Task objective:
The result should be the lines from the one holding "Go (1660, 16)" to the final line of the records, retyped exactly.

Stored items
=== Begin Enclosure ===
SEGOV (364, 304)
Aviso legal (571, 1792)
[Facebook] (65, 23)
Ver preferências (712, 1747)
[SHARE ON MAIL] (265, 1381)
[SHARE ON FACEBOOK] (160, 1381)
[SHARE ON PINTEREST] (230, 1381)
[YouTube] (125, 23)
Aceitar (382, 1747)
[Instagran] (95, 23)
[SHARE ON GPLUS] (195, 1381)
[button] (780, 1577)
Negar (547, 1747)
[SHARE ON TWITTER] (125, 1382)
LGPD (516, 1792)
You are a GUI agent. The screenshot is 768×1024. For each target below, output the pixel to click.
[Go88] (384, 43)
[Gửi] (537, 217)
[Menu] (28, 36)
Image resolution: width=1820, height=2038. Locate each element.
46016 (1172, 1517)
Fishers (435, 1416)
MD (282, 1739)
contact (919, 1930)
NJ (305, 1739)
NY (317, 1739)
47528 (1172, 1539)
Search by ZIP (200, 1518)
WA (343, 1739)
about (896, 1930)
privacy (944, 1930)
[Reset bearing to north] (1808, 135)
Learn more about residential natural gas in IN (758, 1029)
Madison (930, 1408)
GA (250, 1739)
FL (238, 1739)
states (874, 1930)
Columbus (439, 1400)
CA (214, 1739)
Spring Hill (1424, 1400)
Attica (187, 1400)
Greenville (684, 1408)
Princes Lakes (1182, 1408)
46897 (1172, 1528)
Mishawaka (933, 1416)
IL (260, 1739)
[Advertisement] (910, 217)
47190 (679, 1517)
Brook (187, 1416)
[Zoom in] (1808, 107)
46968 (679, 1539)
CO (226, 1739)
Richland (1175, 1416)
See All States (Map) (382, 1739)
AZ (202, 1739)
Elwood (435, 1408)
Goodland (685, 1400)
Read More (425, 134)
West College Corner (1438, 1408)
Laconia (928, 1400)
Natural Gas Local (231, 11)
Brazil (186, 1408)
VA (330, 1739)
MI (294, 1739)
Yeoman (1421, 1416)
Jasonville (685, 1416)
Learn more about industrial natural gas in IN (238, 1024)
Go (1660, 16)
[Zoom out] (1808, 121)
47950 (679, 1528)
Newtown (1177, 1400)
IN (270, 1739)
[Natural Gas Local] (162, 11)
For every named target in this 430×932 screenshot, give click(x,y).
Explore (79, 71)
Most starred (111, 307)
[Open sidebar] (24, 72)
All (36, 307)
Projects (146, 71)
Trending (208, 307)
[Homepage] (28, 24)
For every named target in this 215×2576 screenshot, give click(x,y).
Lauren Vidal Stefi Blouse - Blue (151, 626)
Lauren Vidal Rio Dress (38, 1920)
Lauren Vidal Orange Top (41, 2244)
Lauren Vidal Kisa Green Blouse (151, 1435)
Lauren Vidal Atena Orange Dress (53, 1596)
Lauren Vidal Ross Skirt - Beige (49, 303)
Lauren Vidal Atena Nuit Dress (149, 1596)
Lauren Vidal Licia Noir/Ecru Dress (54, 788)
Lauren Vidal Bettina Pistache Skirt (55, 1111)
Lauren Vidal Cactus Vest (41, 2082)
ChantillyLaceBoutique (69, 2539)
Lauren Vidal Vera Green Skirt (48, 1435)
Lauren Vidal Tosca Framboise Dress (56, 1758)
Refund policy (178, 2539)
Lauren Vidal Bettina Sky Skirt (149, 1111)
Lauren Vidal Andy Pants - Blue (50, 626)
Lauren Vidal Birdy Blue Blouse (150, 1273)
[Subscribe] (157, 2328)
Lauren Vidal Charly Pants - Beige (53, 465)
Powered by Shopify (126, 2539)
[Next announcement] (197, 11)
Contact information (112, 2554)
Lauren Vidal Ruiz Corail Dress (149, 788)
=== End Enclosure ===
Written solution:
Go (1660, 16)
[Zoom out] (1808, 121)
47950 (679, 1528)
Newtown (1177, 1400)
IN (270, 1739)
[Natural Gas Local] (162, 11)
For every named target in this 430×932 screenshot, give click(x,y).
Explore (79, 71)
Most starred (111, 307)
[Open sidebar] (24, 72)
All (36, 307)
Projects (146, 71)
Trending (208, 307)
[Homepage] (28, 24)
For every named target in this 215×2576 screenshot, give click(x,y).
Lauren Vidal Stefi Blouse - Blue (151, 626)
Lauren Vidal Rio Dress (38, 1920)
Lauren Vidal Orange Top (41, 2244)
Lauren Vidal Kisa Green Blouse (151, 1435)
Lauren Vidal Atena Orange Dress (53, 1596)
Lauren Vidal Ross Skirt - Beige (49, 303)
Lauren Vidal Atena Nuit Dress (149, 1596)
Lauren Vidal Licia Noir/Ecru Dress (54, 788)
Lauren Vidal Bettina Pistache Skirt (55, 1111)
Lauren Vidal Cactus Vest (41, 2082)
ChantillyLaceBoutique (69, 2539)
Lauren Vidal Vera Green Skirt (48, 1435)
Lauren Vidal Tosca Framboise Dress (56, 1758)
Refund policy (178, 2539)
Lauren Vidal Bettina Sky Skirt (149, 1111)
Lauren Vidal Andy Pants - Blue (50, 626)
Lauren Vidal Birdy Blue Blouse (150, 1273)
[Subscribe] (157, 2328)
Lauren Vidal Charly Pants - Beige (53, 465)
Powered by Shopify (126, 2539)
[Next announcement] (197, 11)
Contact information (112, 2554)
Lauren Vidal Ruiz Corail Dress (149, 788)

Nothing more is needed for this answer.